Item Numbering Schemes

What's in a name?

Well, the answer depends on who you ask. There are myriad ways of numbering items and all kinds of factors go into deciding how a company should go about this very basic of tasks in their day to day operations. Let's take a look at what the options are, and what that means for your enterprise applications.

The following list of numbering schemes represents an ascending level of intelligence in item numbers - in other words, how much you can tell about the item by just reading the item number. It also often represents an ascending level of complexity in managing item numbers, as well as an ascending order of the length of the item number –
• Dumb numbers – plain, sequential numbers, generally with a fixed number of digits
• Alphanumerics - one level of intelligence higher than dumb numbers, these are basically composed of an alphabetical prefix (generally indicating a product type) followed by a dumb number
• Simple composite item numbers - the next level of intelligence consists of numbers in a hyphenated composite format where one segment indicates a product family and the other segment is a running sequence
• Intelligent item numbers - a multi-segment item number where each segment indicates some characteristic of the item such as item family, sourcing type, storage location, etc.

Which item numbering scheme is right for a company depends on a number of factors. For example, for a hi-tech manufacturing organization, where a lot of items are ordered via electronic purchase orders, stocked and assembled by automated bots, nothing more than a dumb number is necessary.

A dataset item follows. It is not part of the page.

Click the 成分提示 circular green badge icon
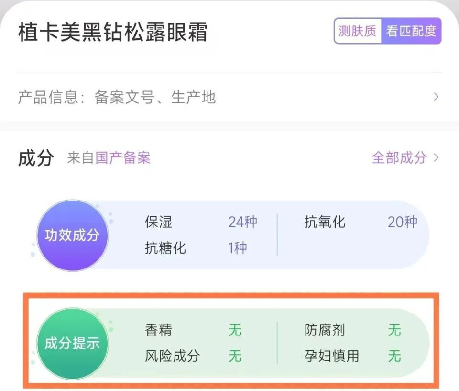The image size is (459, 391). click(x=72, y=344)
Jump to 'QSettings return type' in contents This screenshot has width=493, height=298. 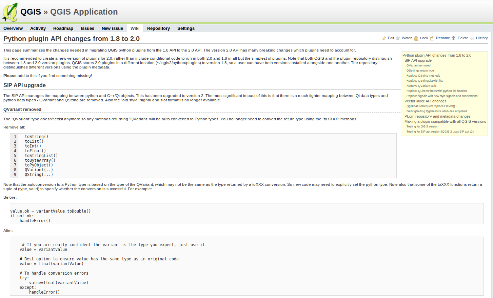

However, in the same industry, a company that manufactures a lot of consumer products and has to stock spares for many generations of products, may find a composite item number (that can indicate a revision etc) a lot more useful.

At the other extreme is a job shop or industrial manufacturing organization (such as aircraft engine or heavy machine manufacturing), where visual identification of items on the shop floor is part of the daily picking and assembly operations. In such a case, it is essential for the item numbering scheme to be somewhat or highly intelligent so that the shop floor worker can immediately spot if he has picked a slightly different or incompatible item.

Alternatively, a combination of dumb and intelligent item numbering may be utilized. In my first job as a cost accountant, which was 30+ years ago, our finished products were identified with a dumb number but the raw materials components utilized intelligence in the numbering. In fact, I can still remember what 254-125-25-04 represented. This was flat bar, 1.25” wide x .25” thick, in 6061-T6 aluminum. In an environment that stocked many, many different types of raw stock, intelligence in the raw materials numbering scheme was extremely helpful in identifying the material on the rack. The finished goods products were identified by labels applied to a mounting flange, so intelligence in the numbering scheme was not a requirement.

As you can see, there is no right answer to what the best item numbering scheme is. It really depends on the nature of your business and how you need to identify your products. What is important is utilizing the best scheme for your business, which means gathering information from all the stakeholders in your company and arriving at the best compromise scheme that satisfies most of the stakeholder requirements.